El alma, cuyo origen no está claramente definido por Agustín, al oscilar entre el creacionismo y el traducianismo, se caracteriza por su espiritualidad. El alma se conoce a sí misma por esencia y en su saber sabe que no es corpórea, porque no precisa de nada corporal en su actividad de conciencia. Tiene en sí todo lo que precisa para existir. Y aunque reconoce en ella las tres facultades clásicas, vegetativa, sensible e intelectiva, sin embargo añade otra división en el alma: ser, como la memoria que el espíritu tiene de sí mismo; saber, que es el resultado de la inteligencia; y amor, que es el fruto de la voluntad, configurando así las tres principales facultades agustinianas del alma: memoria, entendimiento y voluntad, que se manifiestan como la imagen en el hombre de la misma Trinidad divina. Ser, saber y amar son tres determinaciones progresivas de la unidad del alma, que muestran la unidad de la Trinidad divina.
Vinculado con el hombre y con los problemas teológicos de la encarnación de Cristo y de la gracia está el problema del mal, que ya le había preocupado desde su lectura del Hortensius. Creyó que la solución maniquea era digna de consideración, porque allí el mal era un principio metafísico, originario e intrínseco a la naturaleza del universo.
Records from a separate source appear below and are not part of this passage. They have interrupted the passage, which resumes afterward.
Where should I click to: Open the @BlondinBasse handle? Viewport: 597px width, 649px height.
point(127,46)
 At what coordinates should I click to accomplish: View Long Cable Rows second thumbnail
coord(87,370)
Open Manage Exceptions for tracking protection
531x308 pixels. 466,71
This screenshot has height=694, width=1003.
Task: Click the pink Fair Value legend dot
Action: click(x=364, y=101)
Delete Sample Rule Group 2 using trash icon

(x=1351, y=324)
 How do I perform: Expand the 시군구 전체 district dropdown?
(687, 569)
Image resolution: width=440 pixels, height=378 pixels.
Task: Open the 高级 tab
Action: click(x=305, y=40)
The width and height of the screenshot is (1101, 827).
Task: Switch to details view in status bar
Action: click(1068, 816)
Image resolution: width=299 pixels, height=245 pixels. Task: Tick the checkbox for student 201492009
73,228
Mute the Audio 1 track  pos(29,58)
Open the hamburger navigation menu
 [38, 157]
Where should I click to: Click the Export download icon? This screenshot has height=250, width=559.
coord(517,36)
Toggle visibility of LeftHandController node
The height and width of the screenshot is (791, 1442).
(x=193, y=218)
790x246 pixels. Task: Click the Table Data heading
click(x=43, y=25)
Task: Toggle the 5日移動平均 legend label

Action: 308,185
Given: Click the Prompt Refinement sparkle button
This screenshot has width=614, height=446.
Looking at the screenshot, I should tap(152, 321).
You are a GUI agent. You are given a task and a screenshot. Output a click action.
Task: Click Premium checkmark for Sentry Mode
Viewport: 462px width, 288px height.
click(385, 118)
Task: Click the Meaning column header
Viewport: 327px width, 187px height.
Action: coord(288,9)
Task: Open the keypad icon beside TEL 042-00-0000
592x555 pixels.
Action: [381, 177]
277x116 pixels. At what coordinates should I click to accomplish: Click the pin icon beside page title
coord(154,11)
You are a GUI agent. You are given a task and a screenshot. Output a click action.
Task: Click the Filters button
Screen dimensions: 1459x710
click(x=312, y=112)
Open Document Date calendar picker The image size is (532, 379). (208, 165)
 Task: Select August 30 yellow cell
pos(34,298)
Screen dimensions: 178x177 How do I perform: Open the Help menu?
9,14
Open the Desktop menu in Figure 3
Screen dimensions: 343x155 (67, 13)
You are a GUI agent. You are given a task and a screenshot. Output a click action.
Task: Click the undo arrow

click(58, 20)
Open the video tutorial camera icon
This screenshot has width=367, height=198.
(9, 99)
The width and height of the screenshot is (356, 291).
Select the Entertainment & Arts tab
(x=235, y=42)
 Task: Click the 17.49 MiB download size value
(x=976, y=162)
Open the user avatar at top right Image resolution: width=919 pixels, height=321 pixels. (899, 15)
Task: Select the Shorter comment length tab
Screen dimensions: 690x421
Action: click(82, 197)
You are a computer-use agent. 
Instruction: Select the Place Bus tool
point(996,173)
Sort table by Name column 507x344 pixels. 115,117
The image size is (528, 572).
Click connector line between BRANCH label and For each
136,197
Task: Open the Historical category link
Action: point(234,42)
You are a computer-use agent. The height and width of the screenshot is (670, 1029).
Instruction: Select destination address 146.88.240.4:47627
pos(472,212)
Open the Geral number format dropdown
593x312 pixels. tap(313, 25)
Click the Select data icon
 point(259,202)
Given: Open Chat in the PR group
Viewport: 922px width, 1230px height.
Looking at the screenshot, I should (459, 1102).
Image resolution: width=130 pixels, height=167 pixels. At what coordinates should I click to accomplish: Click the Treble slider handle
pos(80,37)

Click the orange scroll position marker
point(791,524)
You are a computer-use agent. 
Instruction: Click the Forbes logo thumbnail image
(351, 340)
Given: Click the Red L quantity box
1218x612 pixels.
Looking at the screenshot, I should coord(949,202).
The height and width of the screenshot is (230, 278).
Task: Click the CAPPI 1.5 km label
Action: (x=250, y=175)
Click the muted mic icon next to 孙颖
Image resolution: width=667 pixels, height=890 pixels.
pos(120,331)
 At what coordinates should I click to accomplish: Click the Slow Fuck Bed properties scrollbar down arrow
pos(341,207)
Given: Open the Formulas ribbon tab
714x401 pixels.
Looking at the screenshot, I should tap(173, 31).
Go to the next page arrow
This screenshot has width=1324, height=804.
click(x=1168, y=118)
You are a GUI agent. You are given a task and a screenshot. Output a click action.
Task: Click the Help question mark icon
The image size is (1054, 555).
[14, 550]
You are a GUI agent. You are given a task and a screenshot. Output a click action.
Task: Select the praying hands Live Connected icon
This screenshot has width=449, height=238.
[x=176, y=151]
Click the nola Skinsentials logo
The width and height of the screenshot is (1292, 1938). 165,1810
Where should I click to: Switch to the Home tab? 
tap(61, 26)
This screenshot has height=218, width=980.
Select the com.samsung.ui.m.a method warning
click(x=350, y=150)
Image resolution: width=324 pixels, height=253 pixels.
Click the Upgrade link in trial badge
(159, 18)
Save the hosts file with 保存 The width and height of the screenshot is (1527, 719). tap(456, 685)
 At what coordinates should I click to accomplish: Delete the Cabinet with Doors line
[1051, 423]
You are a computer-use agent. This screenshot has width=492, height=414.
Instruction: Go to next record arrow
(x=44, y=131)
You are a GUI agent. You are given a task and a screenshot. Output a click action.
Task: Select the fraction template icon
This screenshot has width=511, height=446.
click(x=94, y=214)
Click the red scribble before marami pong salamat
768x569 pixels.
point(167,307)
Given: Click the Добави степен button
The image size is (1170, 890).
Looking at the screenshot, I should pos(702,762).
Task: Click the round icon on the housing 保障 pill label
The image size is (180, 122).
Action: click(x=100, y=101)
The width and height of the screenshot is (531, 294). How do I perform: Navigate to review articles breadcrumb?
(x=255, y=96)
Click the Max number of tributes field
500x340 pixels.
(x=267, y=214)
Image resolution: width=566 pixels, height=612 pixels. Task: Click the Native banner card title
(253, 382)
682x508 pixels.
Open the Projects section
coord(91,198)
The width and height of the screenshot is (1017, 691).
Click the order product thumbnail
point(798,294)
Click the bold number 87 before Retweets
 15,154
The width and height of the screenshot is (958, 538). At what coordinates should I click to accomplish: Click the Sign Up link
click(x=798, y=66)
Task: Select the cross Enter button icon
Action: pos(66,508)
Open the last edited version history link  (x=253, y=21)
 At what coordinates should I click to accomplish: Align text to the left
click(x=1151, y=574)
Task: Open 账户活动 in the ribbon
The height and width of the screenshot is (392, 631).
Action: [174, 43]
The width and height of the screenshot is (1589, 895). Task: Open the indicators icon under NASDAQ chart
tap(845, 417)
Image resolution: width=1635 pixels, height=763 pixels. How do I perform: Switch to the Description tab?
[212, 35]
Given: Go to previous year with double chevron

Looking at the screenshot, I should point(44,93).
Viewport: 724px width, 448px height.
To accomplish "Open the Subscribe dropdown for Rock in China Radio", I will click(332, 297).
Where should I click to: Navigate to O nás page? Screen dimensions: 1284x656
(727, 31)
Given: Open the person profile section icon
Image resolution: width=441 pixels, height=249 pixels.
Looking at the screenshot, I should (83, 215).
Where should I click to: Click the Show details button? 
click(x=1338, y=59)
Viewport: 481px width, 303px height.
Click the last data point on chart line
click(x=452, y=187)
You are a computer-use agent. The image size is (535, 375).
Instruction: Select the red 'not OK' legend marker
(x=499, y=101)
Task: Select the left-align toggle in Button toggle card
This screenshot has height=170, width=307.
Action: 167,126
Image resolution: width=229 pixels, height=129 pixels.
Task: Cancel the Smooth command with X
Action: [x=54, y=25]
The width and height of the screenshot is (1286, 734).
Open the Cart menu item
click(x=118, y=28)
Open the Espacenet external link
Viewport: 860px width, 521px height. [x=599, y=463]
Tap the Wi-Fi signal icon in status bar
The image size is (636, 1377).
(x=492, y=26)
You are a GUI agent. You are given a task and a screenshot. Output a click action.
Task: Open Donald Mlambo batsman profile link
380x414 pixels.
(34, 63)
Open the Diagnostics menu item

Pero descubrió después lo insatisfactorio que resultaba, especialmente si se atendía a la bondad divina en el orden de la creación. Con la ayuda neoplatónica supo ver que la verdadera naturaleza del mal consiste en la negación: el mal no es más que privación de ser y de bien; por ello, no pertenece al orden de las cosas reales, creadas por Dios. Si hay mal en el mundo, este mal sólo puede ser aquel que es obra de la concupiscencia [51], es decir, el que procede de una libre decisión de la voluntad: «Hacemos el mal a partir del libre arbitrio de la voluntad» [52]. La voluntad del hombre es libre, como lo prueba la autodeterminación, la capacidad que tiene de moverse a sí misma hacia la acción, hacia el querer o el no querer, así como del completo dominio que el hombre puede tener de sus propio actos, de sus deseos y pasiones. Pero la experiencia le muestra a Agustín que el poder del hombre en orden al bien es débil, mientras que es muy fuerte su inclinación al mal. Esto le lleva a distinguir entre la capacidad de poder elegir, natural al hombre, a la que llama libre arbitrio, y la capacidad de hacer el bien, que no es natural, sino dada por Dios, a la que llama propiamente libertad.